Segment Start: THE RECORDS

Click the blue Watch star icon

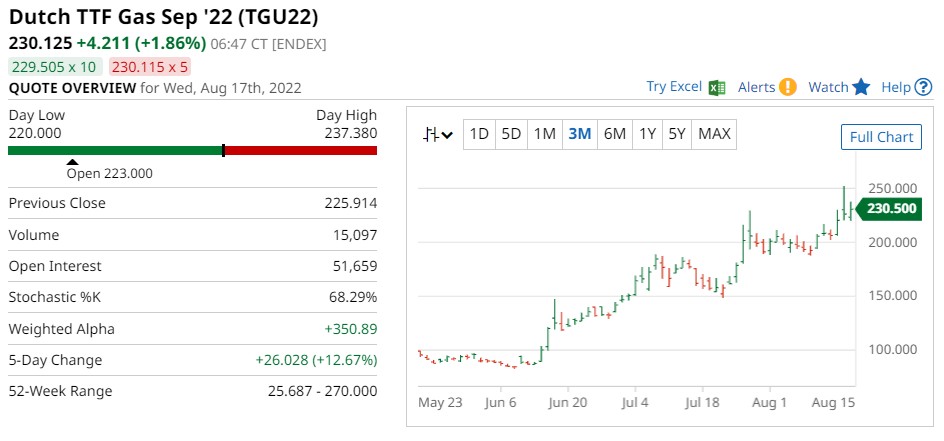click(x=862, y=87)
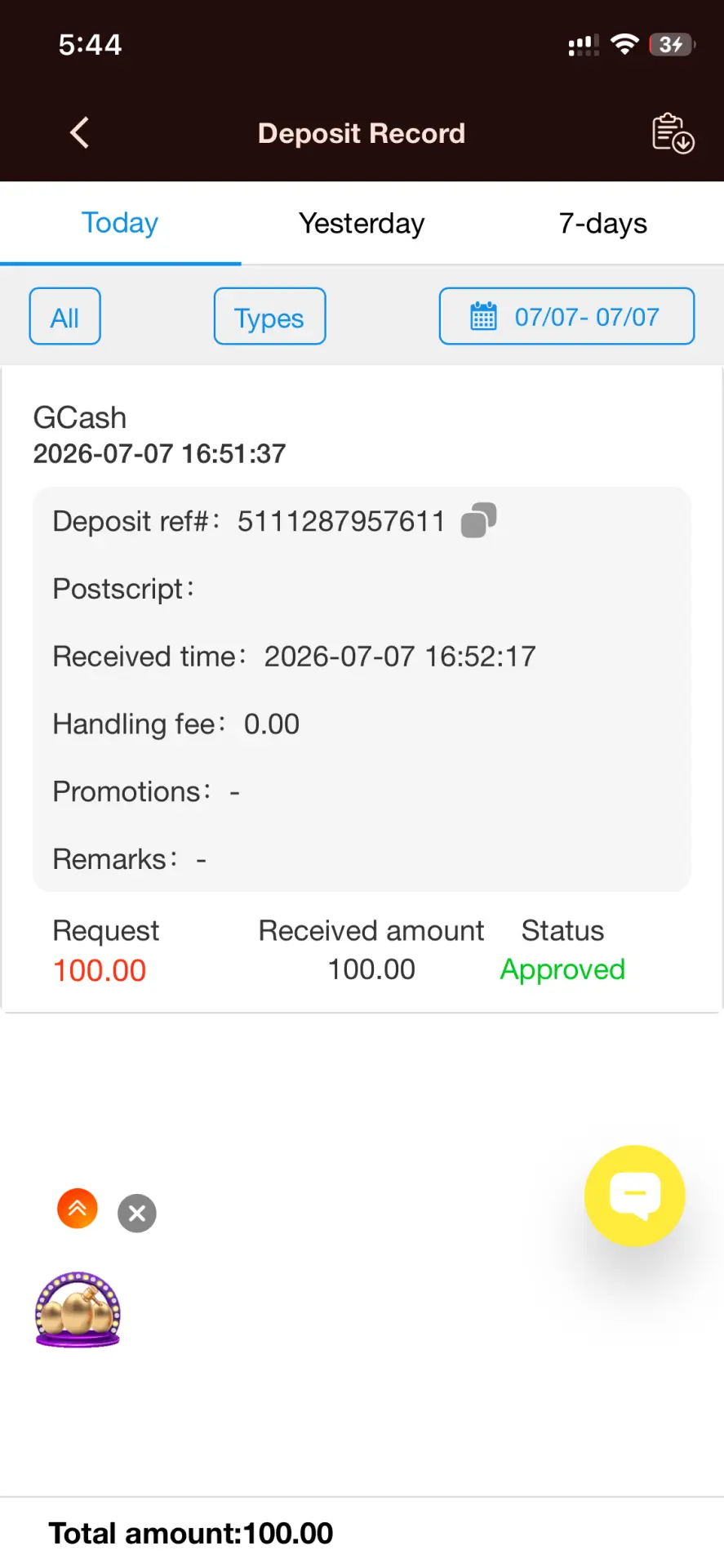Tap the Request amount 100.00 in red
The height and width of the screenshot is (1568, 724).
tap(100, 970)
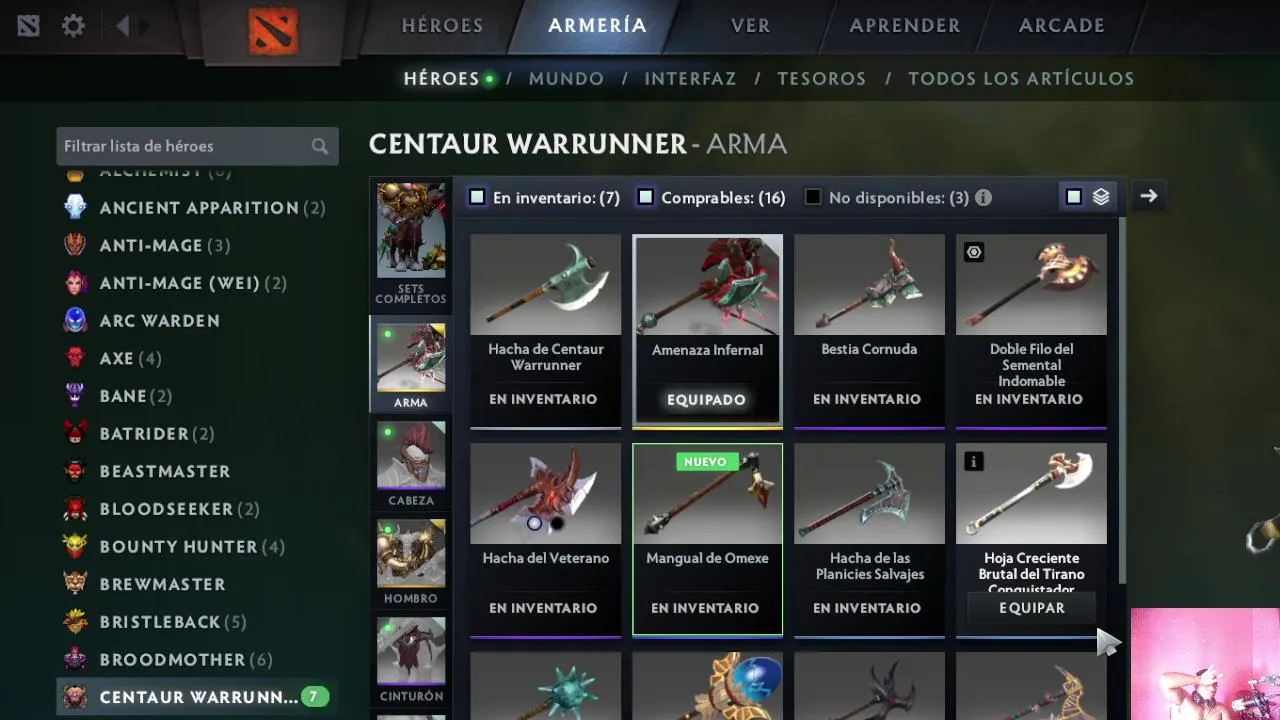Open the Sets Completos slot category
The width and height of the screenshot is (1280, 720).
[411, 244]
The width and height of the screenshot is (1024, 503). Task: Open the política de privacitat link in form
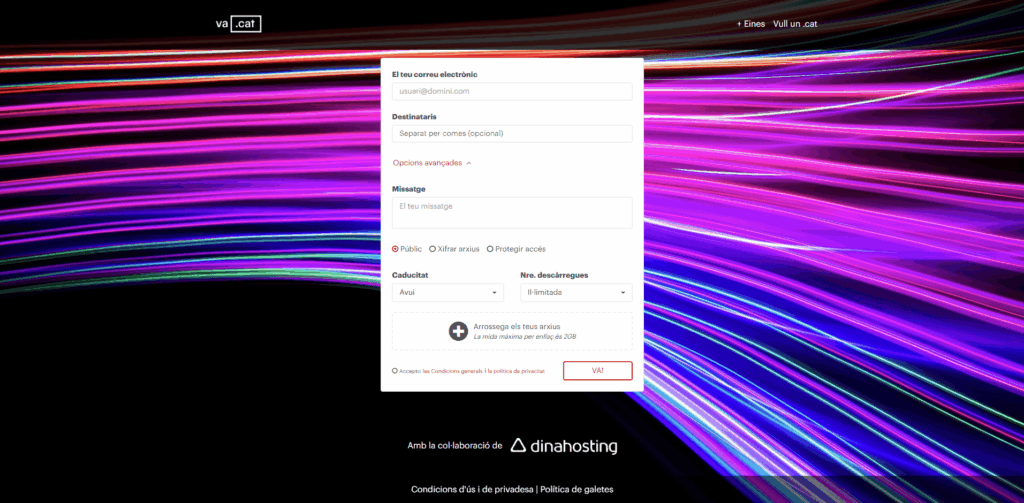pos(518,371)
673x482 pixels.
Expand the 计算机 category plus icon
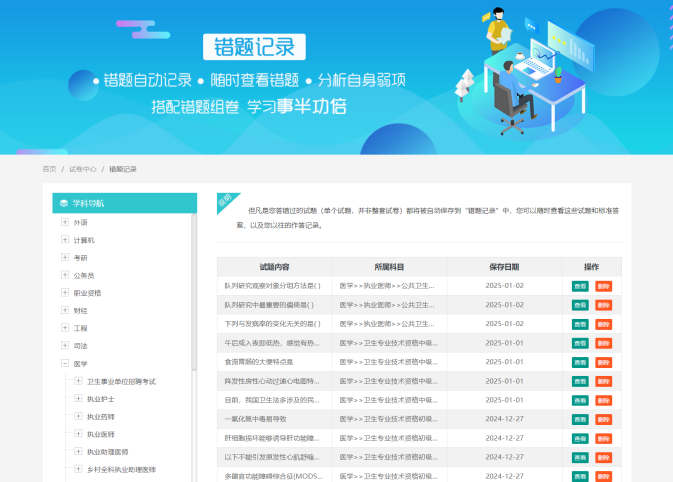coord(65,240)
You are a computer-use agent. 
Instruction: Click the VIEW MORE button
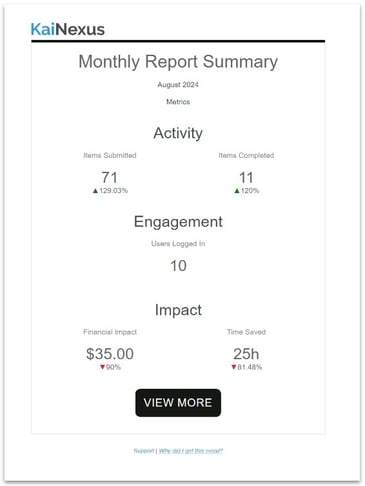(178, 403)
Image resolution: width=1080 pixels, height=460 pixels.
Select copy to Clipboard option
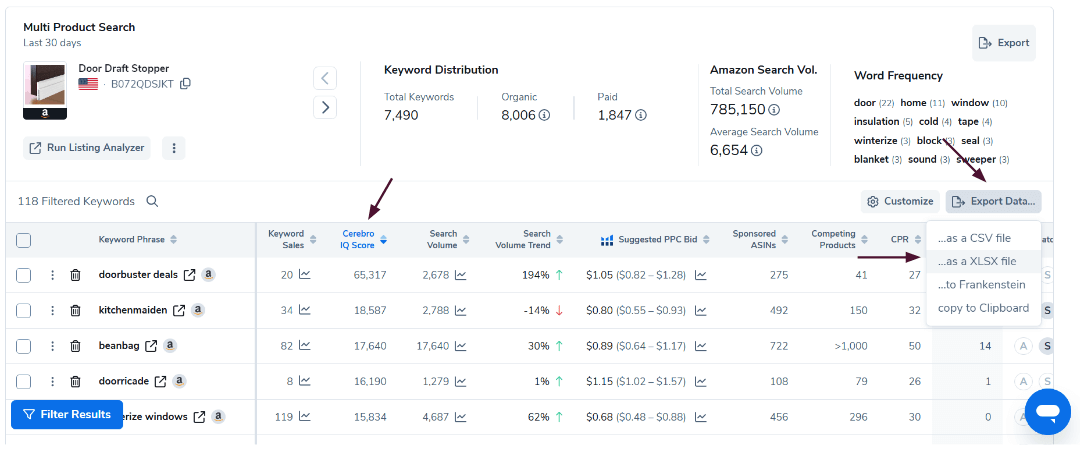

Segment End: THE RECORDS

▶ **WHAT IS BEING ASKED**
Using the data above, tally the lines that contain the string "pixels" and state only the result.

▶ **TASK RESULT**
2